- **Instructions for the task**
Can you copy out the text of every record below word for word, omitting the pictures?

Collection entries:
+--

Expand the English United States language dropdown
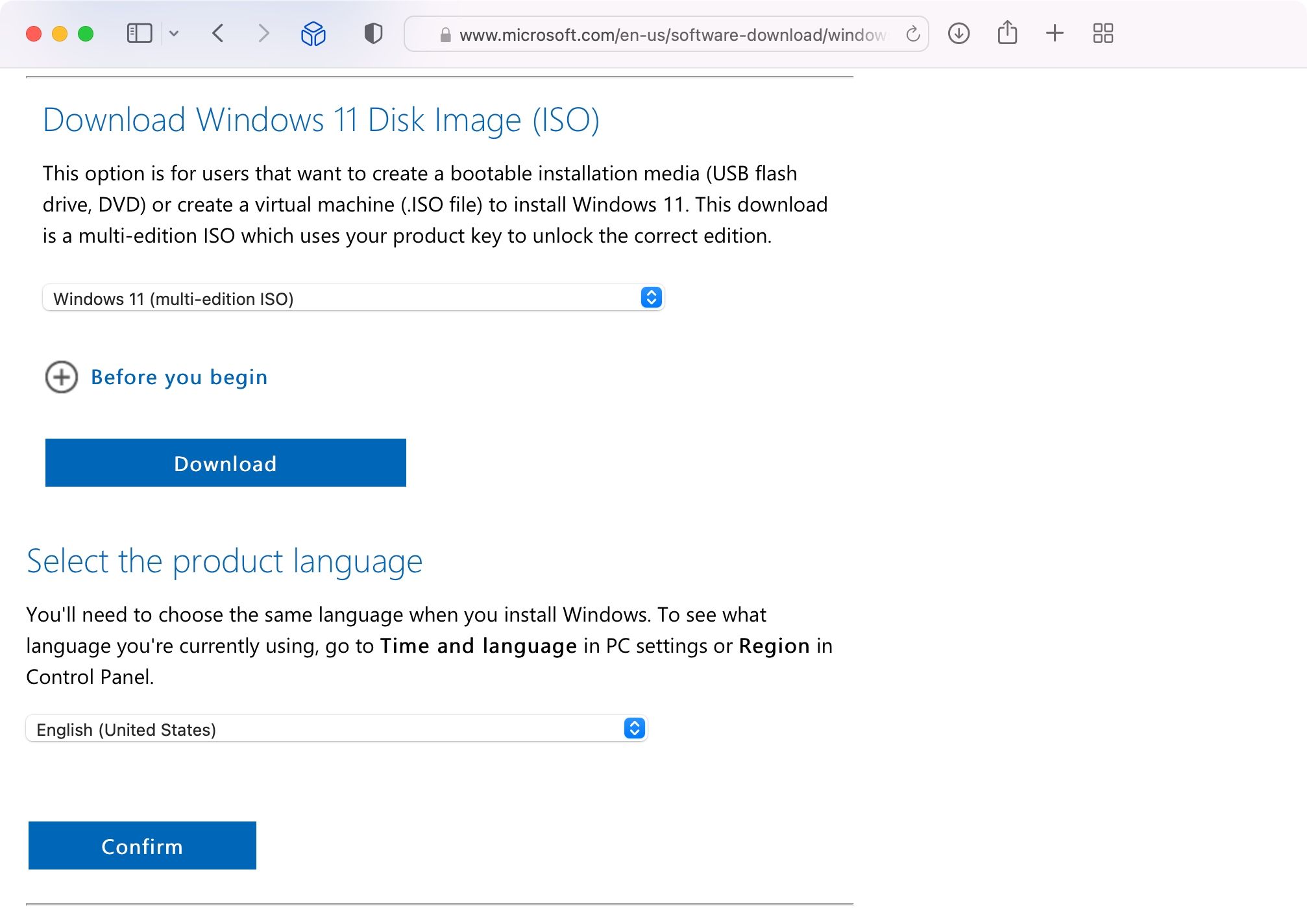 pyautogui.click(x=636, y=729)
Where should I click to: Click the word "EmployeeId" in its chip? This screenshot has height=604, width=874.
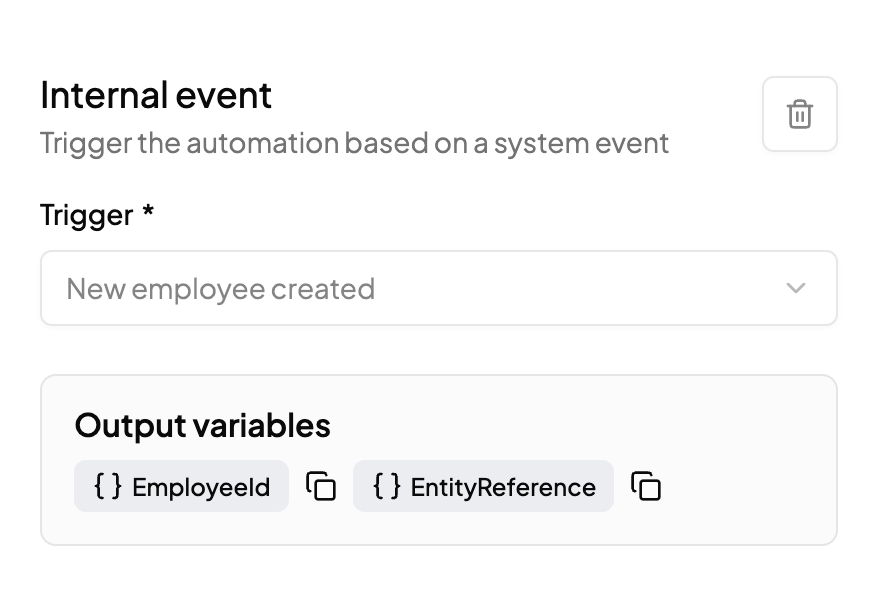click(201, 488)
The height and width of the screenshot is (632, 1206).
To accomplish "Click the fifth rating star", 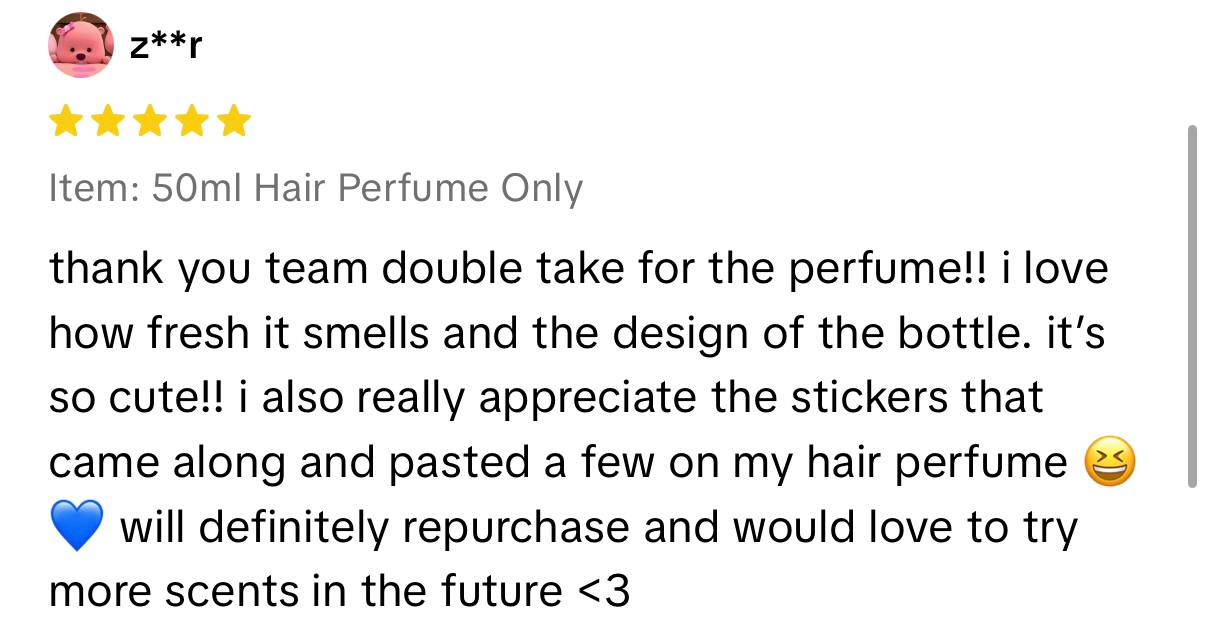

+--

- **Exercise output**
Expand the English United States language dropdown
 pyautogui.click(x=636, y=729)
Where should I click to: Click the word "EmployeeId" in its chip? This screenshot has height=604, width=874.
click(201, 488)
The height and width of the screenshot is (632, 1206).
To accomplish "Click the fifth rating star", 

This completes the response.